The Book of Laughter and Forgetting, by Milan Kundera – 1978
The
two concluding sections are absurd and uncomfortable, with women treated as
objects. This novel may have been a formative work for Kundera, but it’s one
that does not stand up well over time. Read Unbearable Lightness instead.
Desperate Characters, by Paula Fox – 1970
Perhaps
good of its type, but it's a type that seems dated: a novel about a small set
of NY intelligentsia and other professionals and their difficult marriages and
criss-cross of relationships. Nice that the New York Review Books has revived
many classics, but this one is way oversold by Franzen’s glowing introduction.
The Last Tycoon, by F. Scott Fitzgerald - 1941
One
can only imagine that Fitzgerald would have improved The Last Tycoon had he
lived longer and completed this novel. For us, it’s a curiosity at best.
Life and Fate, by Vassily Grossman - completed 1960/published 1980
There
are many fine scenes covering a vast swath of life in the USSR during the seige
of Stalingrad and a few great moments, including some Tolstoyan passages, of musing
on the nature of warfare. But there are far too many pedestrian scenes in which
we get lots of dialogue, often concerning now-obscure points of Soviet history
and ideology, without any clear delineation of character. Couldn’t finish it.
Lincoln at the Bardo,
by George Saunders
It pains me to write this because Saunders has been one of
my favorites since I read his first story colleciotion, Civilwarland. The whole construct of Bardo –
souls speaking from dead to console Lincoln on the death of his son - seems to
me an idea that was poorly framed and never worked out. Great that he won the 2017
Man Booker Prize, but as so often happens: right guy, wrong book.

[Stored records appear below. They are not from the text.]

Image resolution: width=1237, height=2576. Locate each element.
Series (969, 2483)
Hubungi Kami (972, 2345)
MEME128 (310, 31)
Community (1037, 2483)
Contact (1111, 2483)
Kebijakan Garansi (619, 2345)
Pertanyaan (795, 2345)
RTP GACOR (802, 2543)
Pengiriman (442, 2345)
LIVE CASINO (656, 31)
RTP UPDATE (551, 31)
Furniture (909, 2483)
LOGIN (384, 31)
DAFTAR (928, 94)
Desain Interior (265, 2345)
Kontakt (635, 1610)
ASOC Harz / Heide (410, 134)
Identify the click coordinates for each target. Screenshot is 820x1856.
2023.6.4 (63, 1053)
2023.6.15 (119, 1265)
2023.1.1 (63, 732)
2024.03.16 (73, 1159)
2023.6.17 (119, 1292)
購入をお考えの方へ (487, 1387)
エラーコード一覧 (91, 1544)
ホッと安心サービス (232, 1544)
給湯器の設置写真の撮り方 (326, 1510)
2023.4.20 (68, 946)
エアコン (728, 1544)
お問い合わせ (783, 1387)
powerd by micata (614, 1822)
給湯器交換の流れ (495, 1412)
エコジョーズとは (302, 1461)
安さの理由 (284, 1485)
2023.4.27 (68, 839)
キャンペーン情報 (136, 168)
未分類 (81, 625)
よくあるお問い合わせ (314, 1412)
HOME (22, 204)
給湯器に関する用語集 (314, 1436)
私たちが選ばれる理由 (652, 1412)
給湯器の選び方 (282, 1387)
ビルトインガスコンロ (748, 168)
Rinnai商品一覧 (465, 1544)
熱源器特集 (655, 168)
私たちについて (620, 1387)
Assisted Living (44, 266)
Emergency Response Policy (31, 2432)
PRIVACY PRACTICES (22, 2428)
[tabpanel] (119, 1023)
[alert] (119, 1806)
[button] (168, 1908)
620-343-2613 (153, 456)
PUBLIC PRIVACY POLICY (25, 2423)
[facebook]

Memoirs of Hadrian, by Margauerite Yourcenar – 1951
If
you want to know the facts about the life of Hadrian why not read a nonfiction,
scholarly work? If you want a great novel on historical themes, however, you
probably should find something that focuses on a moment or period of crisis or
a fraught relationship.
Six Four by Hideo Yokoyama
About
90 percent of the narrative concerns the internecine battle for control w/in a
Japanese regional police department. For a non-Japanese reader, and maybe even
for a Japanese reader, it’s almost impossible to follow the thread of this
narrative and ultimately - do we really care which faction wins? A glowing
page-one review this year in the New York Times Book Review steered me wrong;
couldn’t finish it.
The Sleepwalkers, by Hermann Broch - 1930
This
three-volume novel may have been important in its day, but claims that Broch is
in the same class as Mann, Musil, or even Doblin are in my view overstatements.
Read volume one and half of volume 2 – then quit.
Testing the Current, by William McPherson - 1984
McPherson,
who died in 2017, had a prodigious memory and summoned up the events of a year
in his childhood (this is a personal narrative thinly disguised as a
third-person narrative work of fiction), so the first chapter or so of the
novel seemed promising as he introduces some eccentric characters and establishes
a sense of time (the 1930s) and place (a well-to-do Midwest Protestant summer
colony replete with all of the racial and anti-Semitic prejudices of the day).
But as we proceed through the novel it becomes increasingly apparent that ...
nothing happens! Another NYRB reprint, but not one of their better decisions.